- [Set problem]
Arrange all of the data below as a Markdown table with two columns, Row and Line, giving each line a row number and leaving out blank lines. Keep the pictures out of your answer.

[Dataset entries]
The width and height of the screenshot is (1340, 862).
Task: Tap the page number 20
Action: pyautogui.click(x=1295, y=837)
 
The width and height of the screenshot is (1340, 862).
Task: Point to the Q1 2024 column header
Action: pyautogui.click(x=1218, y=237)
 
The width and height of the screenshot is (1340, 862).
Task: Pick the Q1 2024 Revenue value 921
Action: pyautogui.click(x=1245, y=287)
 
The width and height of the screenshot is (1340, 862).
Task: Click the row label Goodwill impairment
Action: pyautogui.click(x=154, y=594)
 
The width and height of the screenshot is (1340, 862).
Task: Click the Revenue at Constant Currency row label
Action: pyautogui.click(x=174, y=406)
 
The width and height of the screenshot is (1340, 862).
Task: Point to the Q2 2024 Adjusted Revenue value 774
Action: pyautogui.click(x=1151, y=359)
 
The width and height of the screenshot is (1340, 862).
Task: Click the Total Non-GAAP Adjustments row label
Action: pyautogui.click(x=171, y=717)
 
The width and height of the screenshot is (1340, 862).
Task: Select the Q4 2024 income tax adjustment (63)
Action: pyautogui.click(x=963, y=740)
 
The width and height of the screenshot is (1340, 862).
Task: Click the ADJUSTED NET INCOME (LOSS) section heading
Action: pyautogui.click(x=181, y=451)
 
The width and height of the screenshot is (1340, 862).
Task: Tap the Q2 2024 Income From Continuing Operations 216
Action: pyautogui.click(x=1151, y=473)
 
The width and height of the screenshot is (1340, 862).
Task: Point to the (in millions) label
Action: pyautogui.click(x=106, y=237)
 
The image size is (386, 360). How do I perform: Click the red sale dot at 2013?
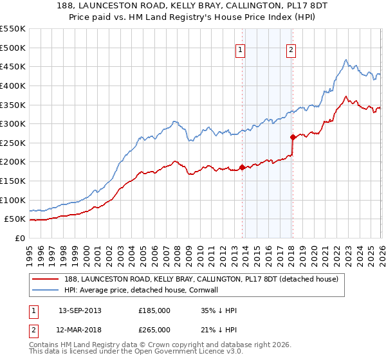pos(242,167)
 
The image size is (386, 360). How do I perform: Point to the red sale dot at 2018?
pos(293,137)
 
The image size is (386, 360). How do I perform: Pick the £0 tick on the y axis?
pos(19,238)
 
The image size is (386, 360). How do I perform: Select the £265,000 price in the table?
pos(154,329)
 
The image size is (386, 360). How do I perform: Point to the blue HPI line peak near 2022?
pos(345,60)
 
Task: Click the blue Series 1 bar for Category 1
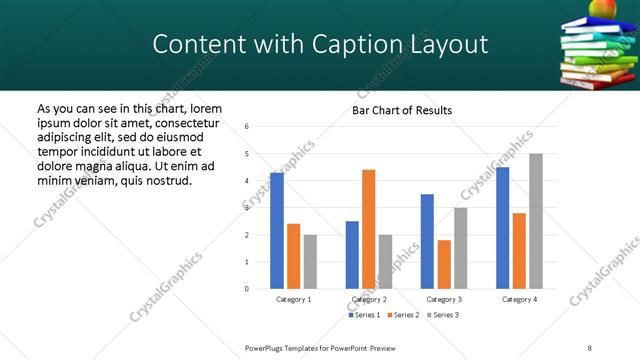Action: point(277,231)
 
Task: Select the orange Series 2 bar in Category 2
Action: point(368,229)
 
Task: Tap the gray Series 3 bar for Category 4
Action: point(535,221)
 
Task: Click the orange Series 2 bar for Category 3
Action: point(444,264)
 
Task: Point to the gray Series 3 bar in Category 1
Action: point(310,262)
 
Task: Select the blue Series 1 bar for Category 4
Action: point(503,228)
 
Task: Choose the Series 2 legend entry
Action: point(403,315)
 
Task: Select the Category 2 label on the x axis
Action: point(368,299)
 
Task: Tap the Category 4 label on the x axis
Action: point(519,299)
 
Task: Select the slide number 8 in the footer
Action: point(589,347)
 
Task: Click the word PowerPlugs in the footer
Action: point(267,347)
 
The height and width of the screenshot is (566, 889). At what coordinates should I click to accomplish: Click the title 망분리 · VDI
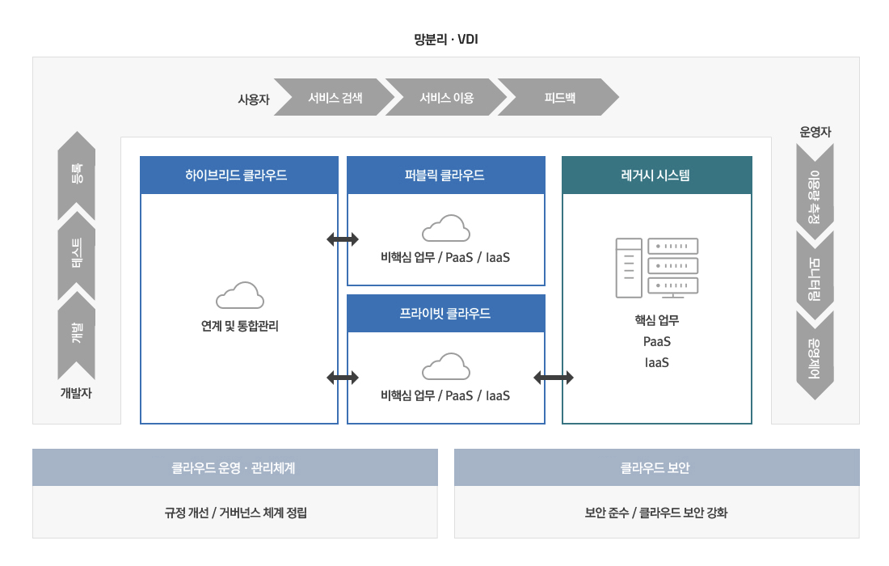pos(446,39)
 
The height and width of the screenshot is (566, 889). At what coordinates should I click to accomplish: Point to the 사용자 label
pos(253,99)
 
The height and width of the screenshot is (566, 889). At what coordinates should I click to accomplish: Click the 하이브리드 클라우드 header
pos(239,175)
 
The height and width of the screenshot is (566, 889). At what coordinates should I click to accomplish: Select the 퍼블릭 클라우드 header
pos(445,175)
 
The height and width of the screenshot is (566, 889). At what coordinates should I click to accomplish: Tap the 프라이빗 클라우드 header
pos(445,314)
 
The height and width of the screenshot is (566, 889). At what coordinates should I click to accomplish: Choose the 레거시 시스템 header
pos(656,175)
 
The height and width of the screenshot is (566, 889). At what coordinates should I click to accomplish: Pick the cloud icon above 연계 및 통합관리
pos(239,295)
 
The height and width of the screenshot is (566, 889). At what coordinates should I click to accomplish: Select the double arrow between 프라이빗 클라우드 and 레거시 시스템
pos(554,377)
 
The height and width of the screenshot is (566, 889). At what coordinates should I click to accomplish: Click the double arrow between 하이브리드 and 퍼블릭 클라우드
pos(343,239)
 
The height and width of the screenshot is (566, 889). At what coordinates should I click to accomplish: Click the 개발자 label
pos(77,393)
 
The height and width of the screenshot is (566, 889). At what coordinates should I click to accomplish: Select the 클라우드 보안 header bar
pos(656,467)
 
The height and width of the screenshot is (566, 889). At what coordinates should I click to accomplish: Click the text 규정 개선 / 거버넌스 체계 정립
pos(235,513)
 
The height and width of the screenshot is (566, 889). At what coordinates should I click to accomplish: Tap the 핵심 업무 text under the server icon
pos(656,320)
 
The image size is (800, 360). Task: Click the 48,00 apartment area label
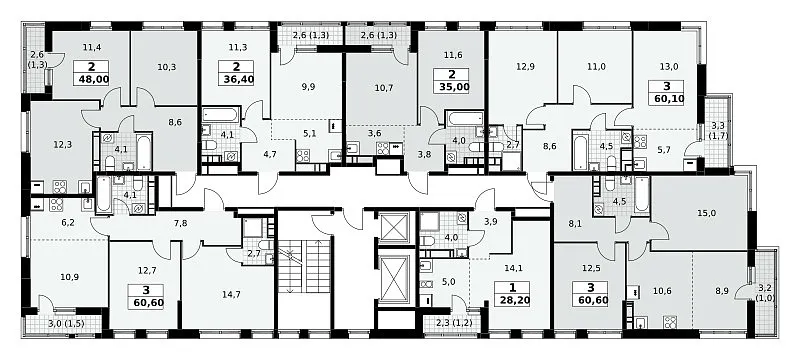(x=91, y=79)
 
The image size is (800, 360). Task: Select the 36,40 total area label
(x=239, y=79)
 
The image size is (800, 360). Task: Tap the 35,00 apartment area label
(x=452, y=86)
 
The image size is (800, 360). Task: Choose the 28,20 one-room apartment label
(x=512, y=299)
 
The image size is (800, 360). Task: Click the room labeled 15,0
(x=702, y=213)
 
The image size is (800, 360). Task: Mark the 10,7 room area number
(x=383, y=87)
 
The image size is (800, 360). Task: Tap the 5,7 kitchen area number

- [Response to the exercise]
| Row | Line |
|---|---|
| 1 | The width and height of the screenshot is (1340, 862). |
| 2 | Task: Tap the page number 20 |
| 3 | Action: pyautogui.click(x=1295, y=837) |
| 4 | The width and height of the screenshot is (1340, 862). |
| 5 | Task: Point to the Q1 2024 column header |
| 6 | Action: pyautogui.click(x=1218, y=237) |
| 7 | The width and height of the screenshot is (1340, 862). |
| 8 | Task: Pick the Q1 2024 Revenue value 921 |
| 9 | Action: pyautogui.click(x=1245, y=287) |
| 10 | The width and height of the screenshot is (1340, 862). |
| 11 | Task: Click the row label Goodwill impairment |
| 12 | Action: pyautogui.click(x=154, y=594) |
| 13 | The width and height of the screenshot is (1340, 862). |
| 14 | Task: Click the Revenue at Constant Currency row label |
| 15 | Action: pyautogui.click(x=174, y=406) |
| 16 | The width and height of the screenshot is (1340, 862). |
| 17 | Task: Point to the Q2 2024 Adjusted Revenue value 774 |
| 18 | Action: pyautogui.click(x=1151, y=359) |
| 19 | The width and height of the screenshot is (1340, 862). |
| 20 | Task: Click the Total Non-GAAP Adjustments row label |
| 21 | Action: pyautogui.click(x=171, y=717) |
| 22 | The width and height of the screenshot is (1340, 862). |
| 23 | Task: Select the Q4 2024 income tax adjustment (63) |
| 24 | Action: pyautogui.click(x=963, y=740) |
| 25 | The width and height of the screenshot is (1340, 862). |
| 26 | Task: Click the ADJUSTED NET INCOME (LOSS) section heading |
| 27 | Action: pyautogui.click(x=181, y=451) |
| 28 | The width and height of the screenshot is (1340, 862). |
| 29 | Task: Tap the Q2 2024 Income From Continuing Operations 216 |
| 30 | Action: pyautogui.click(x=1151, y=473) |
| 31 | The width and height of the screenshot is (1340, 862). |
| 32 | Task: Point to the (in millions) label |
| 33 | Action: pyautogui.click(x=106, y=237) |
| 34 | The image size is (386, 360). How do I perform: Click the red sale dot at 2013? |
| 35 | pos(242,167) |
| 36 | The image size is (386, 360). How do I perform: Point to the red sale dot at 2018? |
| 37 | pos(293,137) |
| 38 | The image size is (386, 360). How do I perform: Pick the £0 tick on the y axis? |
| 39 | pos(19,238) |
| 40 | The image size is (386, 360). How do I perform: Select the £265,000 price in the table? |
| 41 | pos(154,329) |
| 42 | The image size is (386, 360). How do I perform: Point to the blue HPI line peak near 2022? |
| 43 | pos(345,60) |
| 44 | Task: Click the blue Series 1 bar for Category 1 |
| 45 | Action: point(277,231) |
| 46 | Task: Select the orange Series 2 bar in Category 2 |
| 47 | Action: point(368,229) |
| 48 | Task: Tap the gray Series 3 bar for Category 4 |
| 49 | Action: point(535,221) |
| 50 | Task: Click the orange Series 2 bar for Category 3 |
| 51 | Action: point(444,264) |
| 52 | Task: Point to the gray Series 3 bar in Category 1 |
| 53 | Action: point(310,262) |
| 54 | Task: Select the blue Series 1 bar for Category 4 |
| 55 | Action: point(503,228) |
| 56 | Task: Choose the Series 2 legend entry |
| 57 | Action: point(403,315) |
| 58 | Task: Select the Category 2 label on the x axis |
| 59 | Action: point(368,299) |
| 60 | Task: Tap the Category 4 label on the x axis |
| 61 | Action: point(519,299) |
| 62 | Task: Select the slide number 8 in the footer |
| 63 | Action: point(589,347) |
| 64 | Task: Click the word PowerPlugs in the footer |
| 65 | Action: point(267,347) |
| 66 | The height and width of the screenshot is (566, 889). At what coordinates should I click to accomplish: Click the title 망분리 · VDI |
| 67 | pos(446,39) |
| 68 | The height and width of the screenshot is (566, 889). At what coordinates should I click to accomplish: Point to the 사용자 label |
| 69 | pos(253,99) |
| 70 | The height and width of the screenshot is (566, 889). At what coordinates should I click to accomplish: Click the 하이브리드 클라우드 header |
| 71 | pos(239,175) |
| 72 | The height and width of the screenshot is (566, 889). At what coordinates should I click to accomplish: Select the 퍼블릭 클라우드 header |
| 73 | pos(445,175) |
| 74 | The height and width of the screenshot is (566, 889). At what coordinates should I click to accomplish: Tap the 프라이빗 클라우드 header |
| 75 | pos(445,314) |
| 76 | The height and width of the screenshot is (566, 889). At what coordinates should I click to accomplish: Choose the 레거시 시스템 header |
| 77 | pos(656,175) |
| 78 | The height and width of the screenshot is (566, 889). At what coordinates should I click to accomplish: Pick the cloud icon above 연계 및 통합관리 |
| 79 | pos(239,295) |
| 80 | The height and width of the screenshot is (566, 889). At what coordinates should I click to accomplish: Select the double arrow between 프라이빗 클라우드 and 레거시 시스템 |
| 81 | pos(554,377) |
| 82 | The height and width of the screenshot is (566, 889). At what coordinates should I click to accomplish: Click the double arrow between 하이브리드 and 퍼블릭 클라우드 |
| 83 | pos(343,239) |
| 84 | The height and width of the screenshot is (566, 889). At what coordinates should I click to accomplish: Click the 개발자 label |
| 85 | pos(77,393) |
| 86 | The height and width of the screenshot is (566, 889). At what coordinates should I click to accomplish: Select the 클라우드 보안 header bar |
| 87 | pos(656,467) |
| 88 | The height and width of the screenshot is (566, 889). At what coordinates should I click to accomplish: Click the text 규정 개선 / 거버넌스 체계 정립 |
| 89 | pos(235,513) |
| 90 | The height and width of the screenshot is (566, 889). At what coordinates should I click to accomplish: Tap the 핵심 업무 text under the server icon |
| 91 | pos(656,320) |
| 92 | The image size is (800, 360). Task: Click the 48,00 apartment area label |
| 93 | (x=91, y=79) |
| 94 | The image size is (800, 360). Task: Select the 36,40 total area label |
| 95 | (x=239, y=79) |
| 96 | The image size is (800, 360). Task: Tap the 35,00 apartment area label |
| 97 | (x=452, y=86) |
| 98 | The image size is (800, 360). Task: Choose the 28,20 one-room apartment label |
| 99 | (x=512, y=299) |
| 100 | The image size is (800, 360). Task: Click the room labeled 15,0 |
| 101 | (x=702, y=213) |
| 102 | The image size is (800, 360). Task: Mark the 10,7 room area number |
| 103 | (x=383, y=87) |
| 104 | The image size is (800, 360). Task: Tap the 5,7 kitchen area number |